2020年10月14日、株式会社ジールにて、『【ウェブセミナー】CPM(予算管理・管理会計)の窓口セミナー 100社に導入したから知っている、予算管理の実情とExcel依存からの脱却方法』が開催されました。その内容をレポートします。
はじめに
予算管理業務をExcelで行っている企業も多いのではないでしょうか。しかし、近年、予算管理システムは、急激な環境変化に対応するため経営判断の効率化が脚光を浴び、様々な製品が増えてきました。どの製品も一長一短があり、それぞれの製品がどのような特長を持っているのかを把握することは容易ではありません。本セミナーは、様々な予算管理システムを取り扱っているジールが、予算管理システムを導入する時のポイントから、それぞれの製品の特長を紹介するセミナーです。
目次
1.100社に導入したから知っている、予算管理の実情とExcel依存からの脱却方法
これまで予算管理のシステム導入の背景として、多くのお客様が、作業の効率化や予算制度の向上を目的として導入されていました。製品としては、Excelを中心に行っている企業は多いのですが、Excelならではの課題に縛られて、予算業務の高度化につなげられていないという状況があります。

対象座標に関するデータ
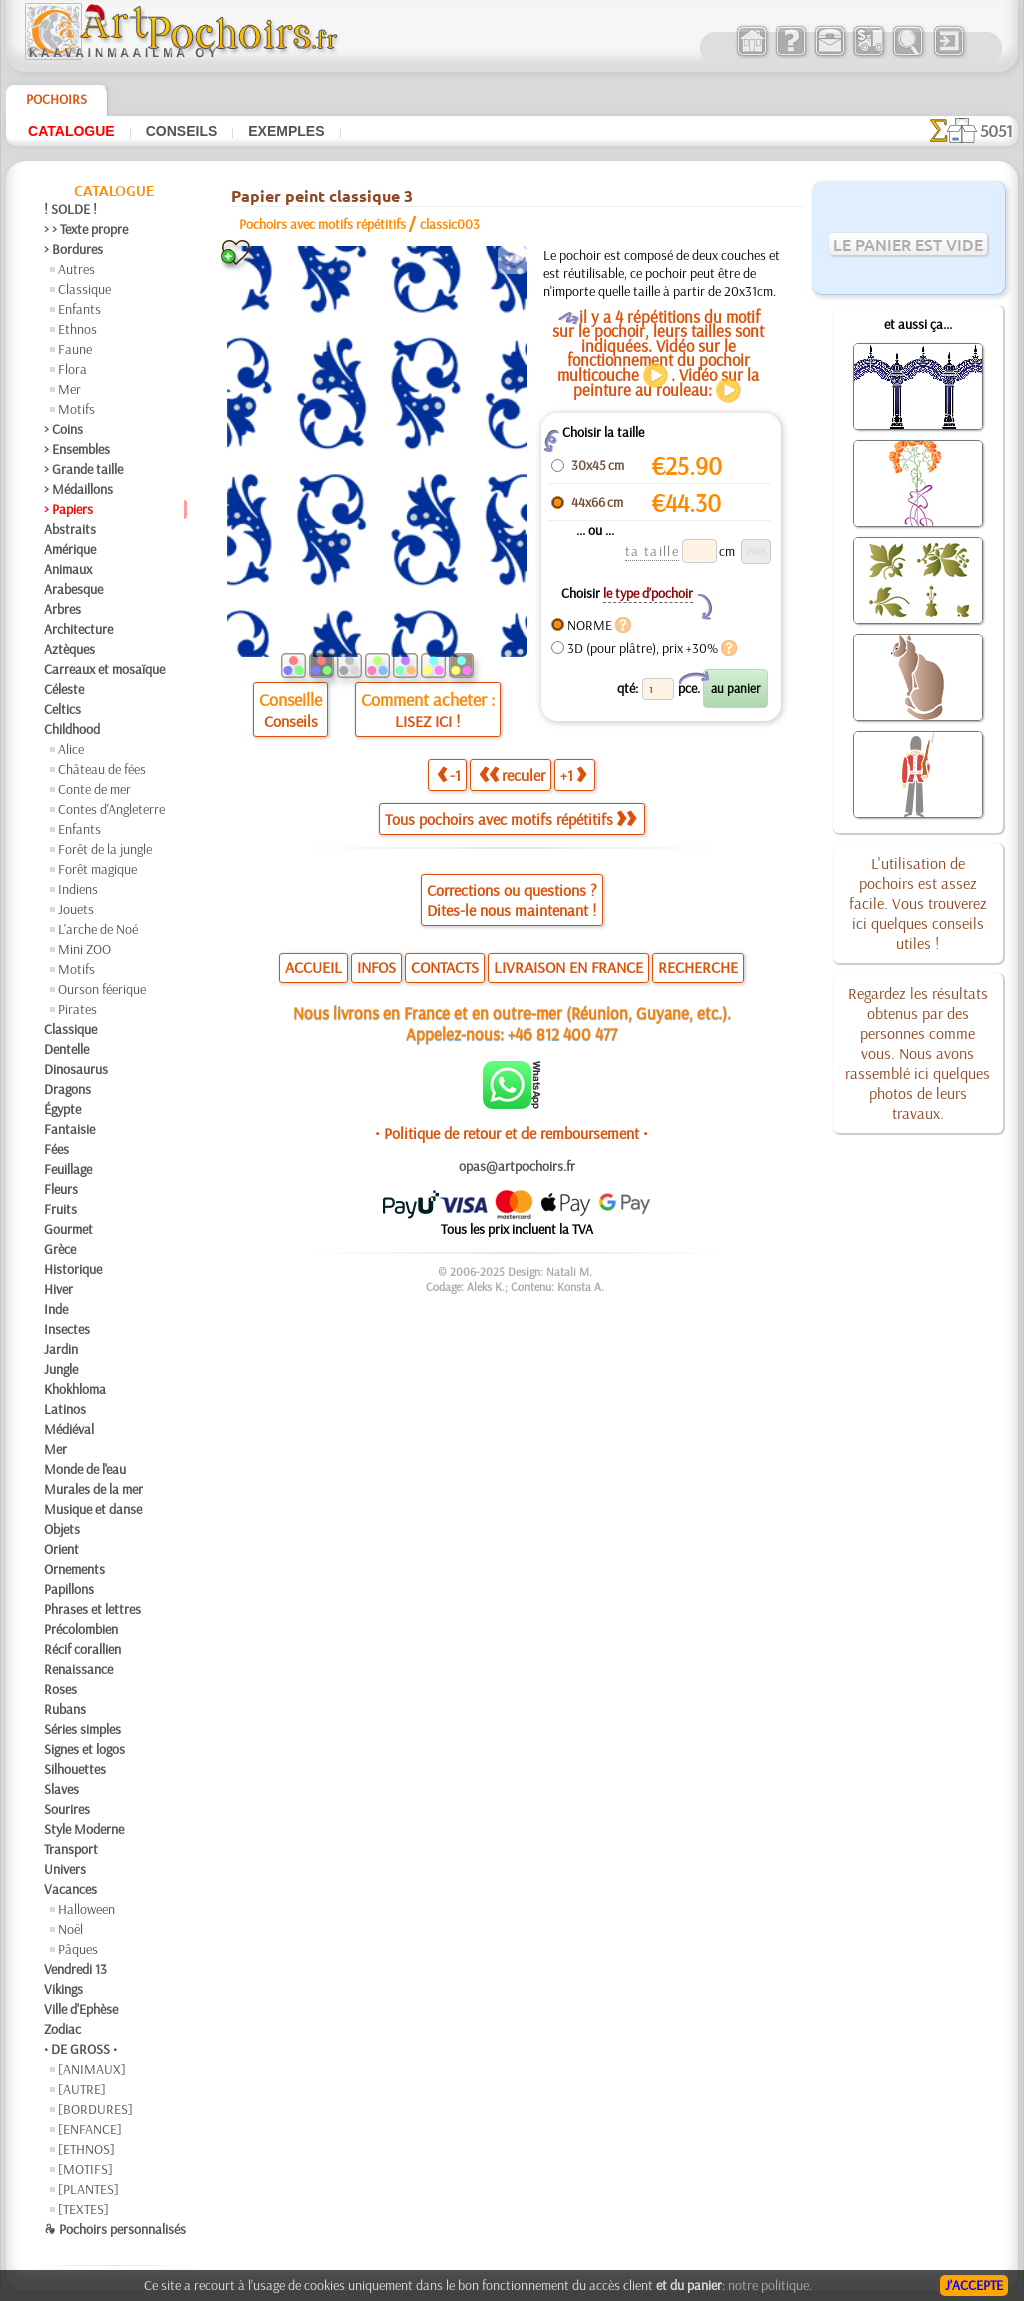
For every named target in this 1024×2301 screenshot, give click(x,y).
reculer (512, 775)
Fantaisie (69, 1129)
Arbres (62, 609)
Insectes (67, 1329)
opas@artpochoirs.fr (517, 1166)
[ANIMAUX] (92, 2069)
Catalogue (71, 131)
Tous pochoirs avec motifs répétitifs (510, 819)
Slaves (61, 1789)
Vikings (63, 1989)
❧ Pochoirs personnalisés (115, 2229)
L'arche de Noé (98, 929)
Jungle (61, 1369)
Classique (84, 289)
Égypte (62, 1109)
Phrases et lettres (92, 1609)
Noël (70, 1929)
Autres (76, 269)
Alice (71, 749)
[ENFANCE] (90, 2129)
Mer (69, 389)
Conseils (182, 131)
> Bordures (73, 249)
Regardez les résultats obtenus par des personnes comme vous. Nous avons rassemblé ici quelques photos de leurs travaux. (917, 1053)
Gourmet (68, 1229)
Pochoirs (56, 99)
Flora (72, 369)
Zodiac (62, 2029)
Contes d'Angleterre (111, 809)
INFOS (376, 967)
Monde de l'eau (85, 1469)
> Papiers (68, 509)
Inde (56, 1309)
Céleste (64, 689)
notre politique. (770, 2285)
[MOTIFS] (85, 2169)
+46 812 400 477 (562, 1033)
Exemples (286, 131)
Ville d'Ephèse (81, 2009)
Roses (60, 1689)
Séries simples (82, 1729)
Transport (71, 1849)
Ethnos (77, 329)
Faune (75, 349)
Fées (56, 1149)
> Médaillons (78, 489)
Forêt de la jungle (105, 849)
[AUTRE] (82, 2089)
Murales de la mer (93, 1489)
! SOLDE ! (70, 209)
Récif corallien (82, 1649)
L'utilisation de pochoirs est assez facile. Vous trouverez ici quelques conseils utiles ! (918, 903)
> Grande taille (83, 469)
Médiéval (69, 1429)
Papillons (69, 1589)
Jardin (61, 1349)
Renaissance (78, 1669)
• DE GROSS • (80, 2049)
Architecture (78, 629)
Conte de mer (94, 789)
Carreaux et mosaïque (104, 669)
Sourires (67, 1809)
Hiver (58, 1289)
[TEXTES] (83, 2209)
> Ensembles (77, 449)
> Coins (63, 429)
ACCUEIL (313, 967)
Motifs (76, 409)
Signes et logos (84, 1749)
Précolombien (81, 1629)
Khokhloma (75, 1389)
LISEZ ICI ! (427, 721)
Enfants (79, 309)
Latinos (65, 1409)
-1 (449, 775)
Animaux (68, 569)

**課題 1**: セミナーレポートの要点を2文にまとめること。
**課題 2**: セミナーレポートによると、このウェブセミナーは何年何月何日に開催されたか。
**課題 3**: セミナーレポートの「2020年10月14日、株式」から「いないという状況があります。」までの部分を、そのまま書き写してください。

**回答 1**: 2020年10月14日、株式会社ジールにて、予算管理システムを導入する時のポイントとそれぞれの製品の特長を紹介するウェブセミナーが開催された。Excelで予算管理を行う企業は多いが、Excelならではの課題に縛られて予算業務の高度化につなげられていない状況がある。

**回答 2**: 2020年10月14日です。

**回答 3**:
2020年10月14日、株式会社ジールにて、『【ウェブセミナー】CPM(予算管理・管理会計)の窓口セミナー 100社に導入したから知っている、予算管理の実情とExcel依存からの脱却方法』が開催されました。その内容をレポートします。
はじめに
予算管理業務をExcelで行っている企業も多いのではないでしょうか。しかし、近年、予算管理システムは、急激な環境変化に対応するため経営判断の効率化が脚光を浴び、様々な製品が増えてきました。どの製品も一長一短があり、それぞれの製品がどのような特長を持っているのかを把握することは容易ではありません。本セミナーは、様々な予算管理システムを取り扱っているジールが、予算管理システムを導入する時のポイントから、それぞれの製品の特長を紹介するセミナーです。
目次
1.100社に導入したから知っている、予算管理の実情とExcel依存からの脱却方法
これまで予算管理のシステム導入の背景として、多くのお客様が、作業の効率化や予算制度の向上を目的として導入されていました。製品としては、Excelを中心に行っている企業は多いのですが、Excelならではの課題に縛られて、予算業務の高度化につなげられていないという状況があります。